Effects of vorapaxar on clot characteristics, coagulation, inflammation, and platelet and endothelial function in patients treated with mono‐ and dual‐antiplatelet therapy

Abstract

BackgroundVorapaxar is indicated with standard antiplatelet therapy (APT) in patients with a history of myocardial infarction (MI) or peripheral arterial disease (PAD). ObjectivesTo evaluate the comparative effects of vorapaxar on platelet‐fibrin clot characteristics (PFCC), coagulation, inflammation, and platelet and endothelial function during treatment with daily 81 mg aspirin (A), 75 mg clopidogrel (C), both (C + A), or neither.

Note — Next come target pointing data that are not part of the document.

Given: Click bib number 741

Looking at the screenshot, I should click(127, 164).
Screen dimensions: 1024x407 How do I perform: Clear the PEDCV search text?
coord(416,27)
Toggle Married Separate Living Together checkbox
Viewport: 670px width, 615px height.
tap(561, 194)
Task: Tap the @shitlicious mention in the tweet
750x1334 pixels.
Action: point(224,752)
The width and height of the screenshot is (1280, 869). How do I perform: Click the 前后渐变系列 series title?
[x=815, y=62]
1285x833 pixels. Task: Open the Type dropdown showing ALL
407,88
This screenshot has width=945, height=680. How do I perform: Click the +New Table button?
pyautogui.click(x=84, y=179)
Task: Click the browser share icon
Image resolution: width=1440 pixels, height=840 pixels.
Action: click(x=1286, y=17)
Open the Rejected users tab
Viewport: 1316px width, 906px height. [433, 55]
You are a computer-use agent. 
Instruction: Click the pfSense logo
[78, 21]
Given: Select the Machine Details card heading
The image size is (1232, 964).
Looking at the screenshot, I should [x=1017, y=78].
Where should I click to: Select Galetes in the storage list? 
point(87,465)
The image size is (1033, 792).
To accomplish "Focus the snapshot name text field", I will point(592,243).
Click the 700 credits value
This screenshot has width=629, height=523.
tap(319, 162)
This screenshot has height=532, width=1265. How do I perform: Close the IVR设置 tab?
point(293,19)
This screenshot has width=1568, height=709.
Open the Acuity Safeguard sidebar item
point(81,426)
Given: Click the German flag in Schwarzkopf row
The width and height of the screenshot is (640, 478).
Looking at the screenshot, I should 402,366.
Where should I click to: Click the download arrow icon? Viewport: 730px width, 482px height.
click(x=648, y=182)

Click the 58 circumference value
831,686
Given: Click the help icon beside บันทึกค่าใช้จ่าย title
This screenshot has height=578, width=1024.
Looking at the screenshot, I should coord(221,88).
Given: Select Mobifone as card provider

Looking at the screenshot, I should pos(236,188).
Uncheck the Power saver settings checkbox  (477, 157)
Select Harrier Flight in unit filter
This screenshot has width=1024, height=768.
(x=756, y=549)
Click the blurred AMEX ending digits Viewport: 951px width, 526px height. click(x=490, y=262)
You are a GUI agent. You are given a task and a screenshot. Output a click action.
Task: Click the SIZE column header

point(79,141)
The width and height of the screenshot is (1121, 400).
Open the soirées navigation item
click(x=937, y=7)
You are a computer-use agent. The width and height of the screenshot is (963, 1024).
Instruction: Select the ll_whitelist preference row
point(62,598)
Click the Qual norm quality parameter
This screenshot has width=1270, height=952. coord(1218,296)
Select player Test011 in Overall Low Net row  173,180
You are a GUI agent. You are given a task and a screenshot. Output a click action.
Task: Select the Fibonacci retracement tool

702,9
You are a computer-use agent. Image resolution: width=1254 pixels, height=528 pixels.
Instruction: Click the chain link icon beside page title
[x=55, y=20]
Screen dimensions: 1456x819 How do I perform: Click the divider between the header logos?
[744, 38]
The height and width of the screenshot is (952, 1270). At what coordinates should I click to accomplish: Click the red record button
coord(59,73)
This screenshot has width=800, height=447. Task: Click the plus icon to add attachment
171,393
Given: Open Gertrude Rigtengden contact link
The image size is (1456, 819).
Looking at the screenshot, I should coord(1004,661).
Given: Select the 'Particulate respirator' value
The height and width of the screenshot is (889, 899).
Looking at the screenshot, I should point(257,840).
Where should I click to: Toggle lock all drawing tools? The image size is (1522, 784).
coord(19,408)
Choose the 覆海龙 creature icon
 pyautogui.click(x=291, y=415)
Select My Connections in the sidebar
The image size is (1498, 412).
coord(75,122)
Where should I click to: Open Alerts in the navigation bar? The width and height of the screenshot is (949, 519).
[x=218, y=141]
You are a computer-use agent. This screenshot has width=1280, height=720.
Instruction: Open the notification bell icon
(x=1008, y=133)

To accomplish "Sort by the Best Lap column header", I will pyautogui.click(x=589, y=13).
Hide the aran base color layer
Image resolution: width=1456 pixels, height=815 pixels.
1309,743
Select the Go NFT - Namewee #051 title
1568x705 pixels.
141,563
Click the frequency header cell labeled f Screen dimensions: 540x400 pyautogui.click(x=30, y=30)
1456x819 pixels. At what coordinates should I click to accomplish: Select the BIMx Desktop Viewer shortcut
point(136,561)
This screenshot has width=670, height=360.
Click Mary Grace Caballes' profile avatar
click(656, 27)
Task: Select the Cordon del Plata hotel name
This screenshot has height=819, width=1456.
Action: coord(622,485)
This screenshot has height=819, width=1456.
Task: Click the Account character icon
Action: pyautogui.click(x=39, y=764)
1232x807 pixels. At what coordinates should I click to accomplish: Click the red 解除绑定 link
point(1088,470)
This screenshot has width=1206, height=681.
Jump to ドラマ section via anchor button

MethodsThrombelastography, conventional platelet aggregation (PA), ex vivo endothelial function by ENDOPAT, coagulation, platelet activation/inflammation marked by urinary 11‐dehydrothromboxane B2 (UTxB2) and safety were determined in patients who were APT naïve (n = 21), on C (n = 8), on A (n = 29), and on A + C (n = 23) during 1 month of vorapaxar therapy and 1 month of offset. ResultsVorapaxar had no effect on PFCC, ADP‐ or collagen‐induced PA, thrombin time, fibrinogen, PT, PTT, von Willebrand factor (vWF), D‐dimer, or endothelial function (P > .05 in all groups). Inhibition of SFLLRN (PAR‐1 activating peptide)‐stimulated PA by vorapaxar was accelerated by A + C at 2 hours (P < .05 versus other groups) with nearly complete inhibition by 30 days that persisted through 30 days after discontinuation in all groups (P < .001). SFLLRN‐induced PA during offset was lower in APT patients versus APT‐naïve patients (P < .05). Inhibition of UTxB2 was observed in APT‐naive patients treated with vorapaxar (P < .05). Minor bleeding was only observed in C‐treated patients. ConclusionVorapaxar had no influence on PFCC measured by thrombelastography, coagulation, or endothelial function irrespective of APT. Inhibition of protease activated receptor (PAR)‐1 mediated platelet aggregation by vorapaxar was accelerated by A + C and offset was prolonged by concomitant APT. Vorapaxar‐induced anti‐inflammatory effects were observed in non‐aspirin‐treated patients.